Software Contracts, Part 3 - Sometimes implicit contracts are subtle
I was planning on discussing this later on in the series, but "Dave" asked a question that really should be answered in a complete post (I did say I was doing this ad-hoc, it shows).
Let's go back to the PlaySound API, and let's ask two different questions that can be answered by looking at the APIs software contract (the first one is Dave's question):
I am happy to fulfill my contractual obligations but I need to know what they are. If you don't tell them, how is the caller to know that you need their memory until the sound finishes playing?
If I call PlaySound with the SND_ASYNC flag set, how can I know if the sound's been played.
As I implied, both of these questions can be answered by carefully reading the APIs contract (and by doing a bit of thinking about the implications of the contract).
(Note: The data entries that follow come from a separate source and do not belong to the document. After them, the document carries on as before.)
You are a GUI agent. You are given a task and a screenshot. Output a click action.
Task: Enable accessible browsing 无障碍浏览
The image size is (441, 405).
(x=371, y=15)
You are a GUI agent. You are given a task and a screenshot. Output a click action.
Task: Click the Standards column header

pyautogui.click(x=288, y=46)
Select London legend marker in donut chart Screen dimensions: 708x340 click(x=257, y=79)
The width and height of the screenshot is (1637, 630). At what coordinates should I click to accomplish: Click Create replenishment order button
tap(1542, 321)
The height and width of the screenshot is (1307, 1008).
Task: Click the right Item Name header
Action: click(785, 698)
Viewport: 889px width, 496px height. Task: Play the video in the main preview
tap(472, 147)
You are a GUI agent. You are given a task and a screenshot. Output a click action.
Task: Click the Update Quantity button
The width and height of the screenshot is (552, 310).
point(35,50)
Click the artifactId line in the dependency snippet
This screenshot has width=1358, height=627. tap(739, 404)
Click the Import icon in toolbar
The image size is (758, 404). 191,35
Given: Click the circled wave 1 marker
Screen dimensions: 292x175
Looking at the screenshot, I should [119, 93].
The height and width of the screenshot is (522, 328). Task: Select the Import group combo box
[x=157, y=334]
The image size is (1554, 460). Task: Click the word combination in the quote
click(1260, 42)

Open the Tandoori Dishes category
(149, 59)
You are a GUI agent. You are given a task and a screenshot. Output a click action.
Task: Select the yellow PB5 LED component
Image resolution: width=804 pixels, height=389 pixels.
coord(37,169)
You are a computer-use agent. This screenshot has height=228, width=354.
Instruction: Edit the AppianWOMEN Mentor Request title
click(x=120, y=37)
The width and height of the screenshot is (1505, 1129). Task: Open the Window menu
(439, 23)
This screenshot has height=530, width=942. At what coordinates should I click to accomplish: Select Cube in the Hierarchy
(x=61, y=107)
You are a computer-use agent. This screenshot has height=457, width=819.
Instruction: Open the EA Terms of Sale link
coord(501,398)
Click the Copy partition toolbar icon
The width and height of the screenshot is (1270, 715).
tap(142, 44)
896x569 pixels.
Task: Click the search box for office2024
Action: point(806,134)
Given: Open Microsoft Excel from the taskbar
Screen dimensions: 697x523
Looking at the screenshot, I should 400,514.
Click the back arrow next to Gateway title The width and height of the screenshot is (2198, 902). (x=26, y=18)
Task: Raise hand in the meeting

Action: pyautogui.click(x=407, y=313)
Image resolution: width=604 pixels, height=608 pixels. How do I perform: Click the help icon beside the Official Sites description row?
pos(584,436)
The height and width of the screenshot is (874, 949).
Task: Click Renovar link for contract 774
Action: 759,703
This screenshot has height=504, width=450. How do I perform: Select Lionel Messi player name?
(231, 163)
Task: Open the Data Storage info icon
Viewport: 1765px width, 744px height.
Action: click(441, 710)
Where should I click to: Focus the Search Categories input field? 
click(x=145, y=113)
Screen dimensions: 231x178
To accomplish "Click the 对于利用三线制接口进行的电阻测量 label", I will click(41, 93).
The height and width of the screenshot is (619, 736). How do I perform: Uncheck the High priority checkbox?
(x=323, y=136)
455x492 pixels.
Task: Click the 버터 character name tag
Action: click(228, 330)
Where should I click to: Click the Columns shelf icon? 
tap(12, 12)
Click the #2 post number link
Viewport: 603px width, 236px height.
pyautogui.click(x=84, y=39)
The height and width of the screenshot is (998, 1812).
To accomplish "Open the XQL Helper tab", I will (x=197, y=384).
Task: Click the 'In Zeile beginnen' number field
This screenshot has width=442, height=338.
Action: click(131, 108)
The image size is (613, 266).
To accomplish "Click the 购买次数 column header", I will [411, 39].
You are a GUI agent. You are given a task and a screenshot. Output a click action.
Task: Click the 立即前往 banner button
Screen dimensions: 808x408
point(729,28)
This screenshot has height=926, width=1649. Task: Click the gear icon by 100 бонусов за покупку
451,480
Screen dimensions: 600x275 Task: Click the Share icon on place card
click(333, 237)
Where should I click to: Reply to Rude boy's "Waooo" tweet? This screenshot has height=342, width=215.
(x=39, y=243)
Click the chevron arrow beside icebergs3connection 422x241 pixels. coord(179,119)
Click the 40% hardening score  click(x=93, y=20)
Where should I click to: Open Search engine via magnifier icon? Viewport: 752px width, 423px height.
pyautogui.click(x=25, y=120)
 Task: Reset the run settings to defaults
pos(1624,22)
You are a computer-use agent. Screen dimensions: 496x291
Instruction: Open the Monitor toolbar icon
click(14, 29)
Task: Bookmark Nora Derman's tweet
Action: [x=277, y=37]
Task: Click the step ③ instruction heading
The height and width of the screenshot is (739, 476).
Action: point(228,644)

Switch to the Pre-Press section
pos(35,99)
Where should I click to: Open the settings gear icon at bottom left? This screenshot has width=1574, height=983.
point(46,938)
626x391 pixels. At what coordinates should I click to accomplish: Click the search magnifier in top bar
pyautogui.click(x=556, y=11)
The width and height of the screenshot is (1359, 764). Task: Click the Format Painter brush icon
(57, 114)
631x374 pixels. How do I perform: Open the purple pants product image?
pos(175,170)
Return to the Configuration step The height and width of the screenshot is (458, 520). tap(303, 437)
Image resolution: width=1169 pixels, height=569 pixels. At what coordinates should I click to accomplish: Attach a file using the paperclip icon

Let's take question 2 first.
The explicit contract for the PlaySound API states that it returns TRUE if successful and FALSE otherwise. If you specify the SND_ASYNC, what does that TRUE/FALSE return mean though? Well, that's not a part of the explicit contract, it must be a part of the impicit contract.
Remember that the PlaySound API only has three parameters (the sound name, a module handle and a set of flags). All of these parameters are INPUT parameters - there's no way to return the final status in the async case. Since there's no way for the AP to return whether or not the sound successfully played, the only way that the return from the API contained an indication of the success/failure of playing the sound implies that the SND_ASYNC flag didn't actually do anything. And that violates the principle of least surprise - if the SND_ASYNC flag was a NOP, it would be a surprise.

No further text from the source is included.